# Extracted text
Living Large
It's dusk on a late Manhattan weekday afternoon as actor Chris Noth slides into a booth at the Knickerbocker Bar & Grill in Greenwich Village. The warm, cozy restaurant will soon fill up with the dinner rush, but right now things are quiet.
"They've got great jazz here," says the 55-year-old actor, who's wearing an open-collared blue shirt under a navy blazer. "It's been around-it's got legs. It feels like the old New York, the one you don't see much anymore. I like places with a little bit of history-which must mean I'm getting old."
He laughs and relaxes under an Al Hirschfeld drawing, one of several that decorate the walls.
"You used to be able to smoke cigars in here-now you can barely do it anywhere," he says, throwing a wave of greeting at waiters, who acknowledge him as they walk by. The manager, who stops by to say hello, sends over a complimentary appetizer-a thick, gooey oval with layers of egg, sour cream and glistening black caviar surrounded by toast points.
"This is my neighborhood joint," Noth says, digging into the soft concoction in front of him with a sharp edge of toast. In fact, the restaurant is around the corner from the apartment he shares with partner Tara Wilson and their two-year-old son, Orion. "It's great because I can walk home, which is important when you're stumbling."

# Information supplied
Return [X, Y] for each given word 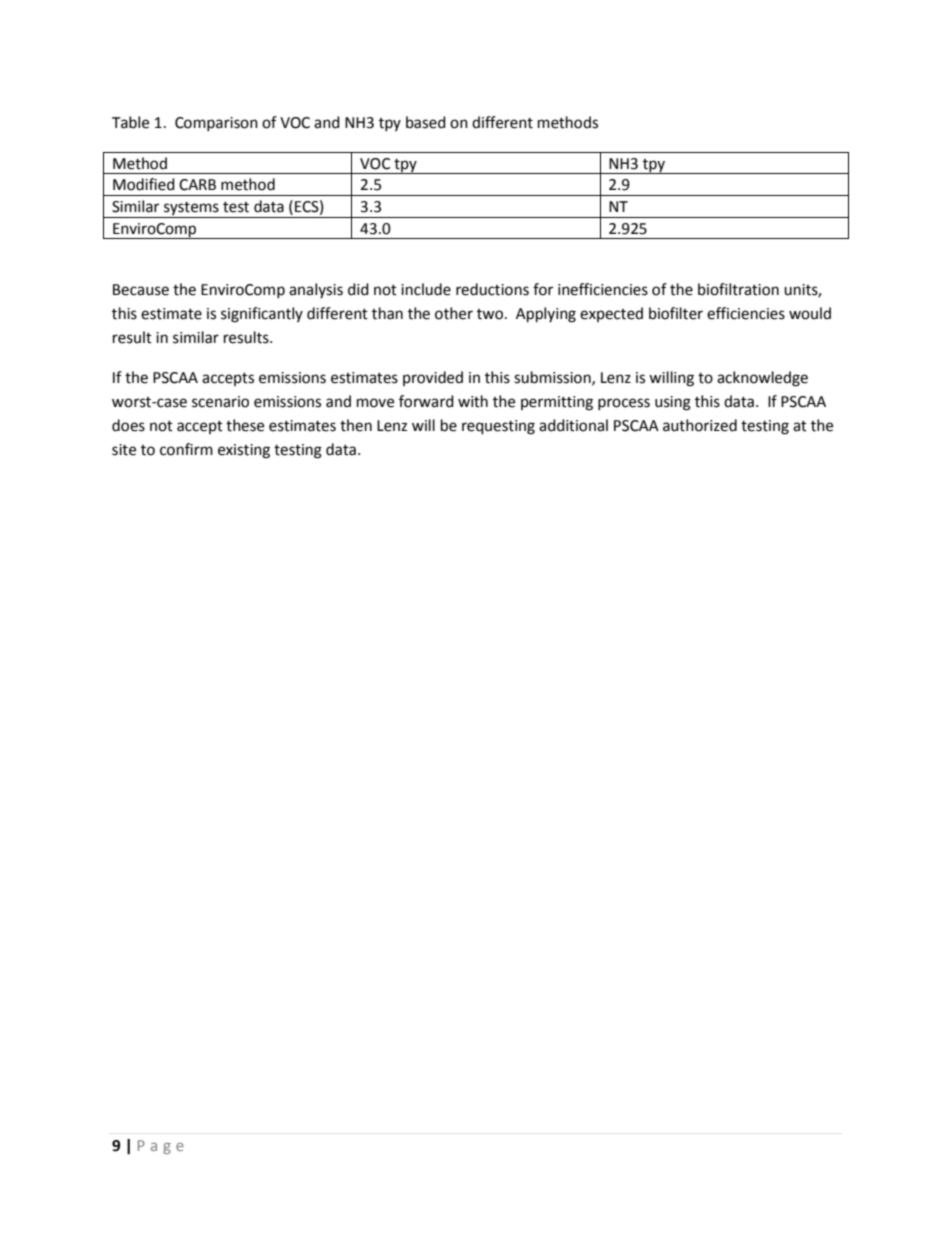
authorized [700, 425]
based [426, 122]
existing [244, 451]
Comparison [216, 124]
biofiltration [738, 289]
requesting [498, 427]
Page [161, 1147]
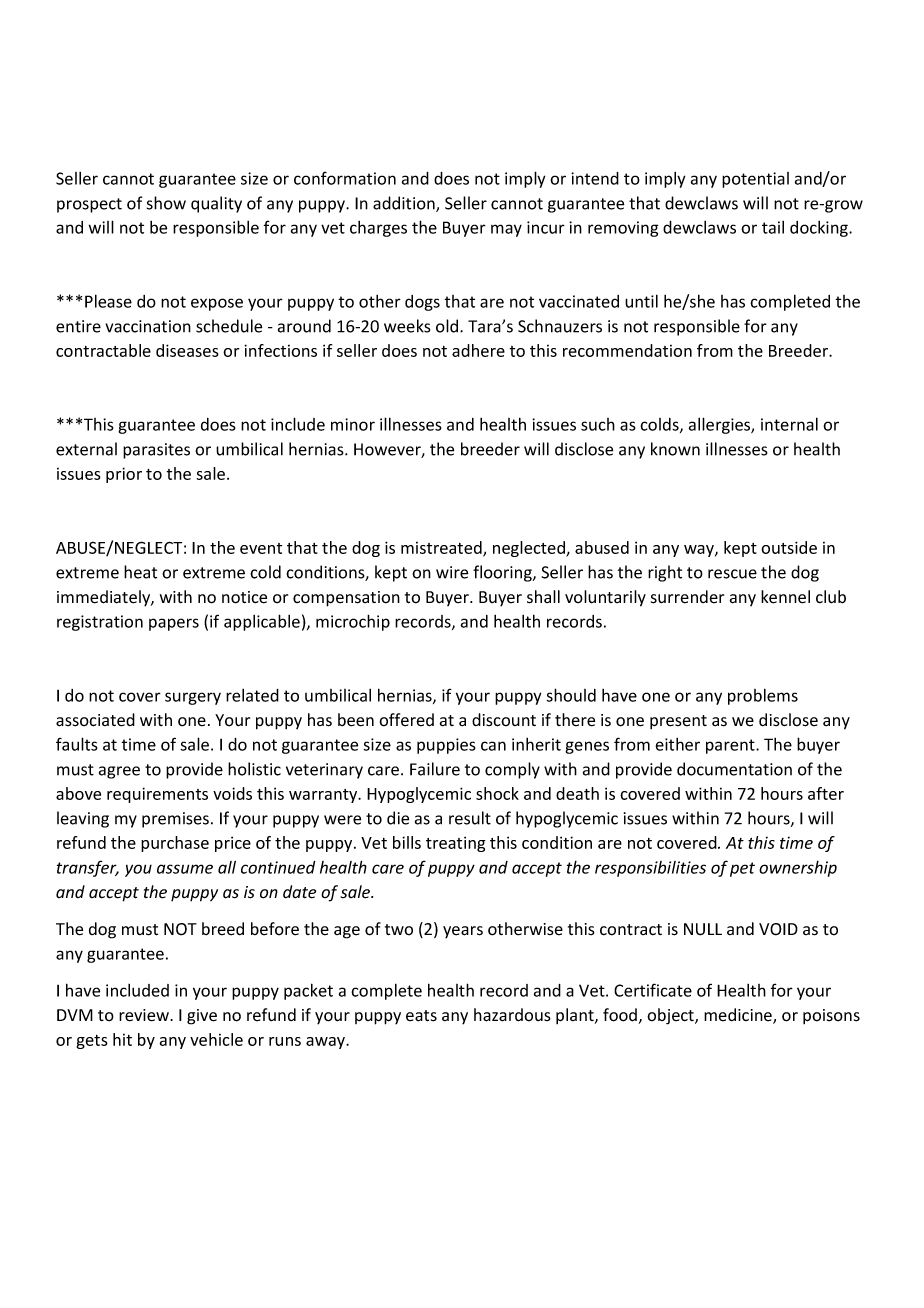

# Job 1
Check each statement against the Chris Noth profile. Answer yes or no, and quote the profile's words that decide it.
(a) The restaurant is crowded with diners when Noth arrives.
(b) Noth is 55 years old.
(c) The manager sends over an appetizer free of charge.
# Job 2
Continue the Chris Noth profile, picking up after its final sentence.

# Task response 1
(a) No: "right now things are quiet."
(b) Yes: "the 55-year-old actor"
(c) Yes: "sends over a complimentary appetizer"

# Task response 2
He chuckles again. Despite an imposing physicality that rises to a commanding 6-foot-2, Noth has a breezy presence. He may look like the hard-charging police detective Mike Logan of the "Law & Order" series or the prepossessing Mr. Big on "Sex and the City" (and its spin-off films, the second of which opens May 28) or even Peter Florrick, the humiliated (and recently paroled) politician he plays on the new hit series, "The Good Wife." But he's a very different guy.
"It might surprise people to know just how goofy Chris is," says Julianna Margulies, who plays his spouse, the title character on "The Good Wife." "He's a jokester. His character on the show is very serious-his character on ‘Law & Order' was, too-but he is a lot more lighthearted than that. He always has a joke for you."
Sarah Jessica Parker, another of his on-screen wives (as Carrie Bradshaw, she married him at the end of the first Sex and the City movie), said in an e-mail interview, "As originally written, there was a sort of wonderful conventionality about Mr. Big. Chris brought humor to him and a winking delight for Carrie."
That delight, in terms of the ongoing story of Carrie Bradshaw and Mr. Big, has now extended into the realm of marriage for the characters. Where the first Sex and the City movie dealt with the fallout when Big got cold feet at the altar-until he eventually came around and married Carrie in a fabulously extravagant New York wedding-the second film focuses on what happens after "happily ever after."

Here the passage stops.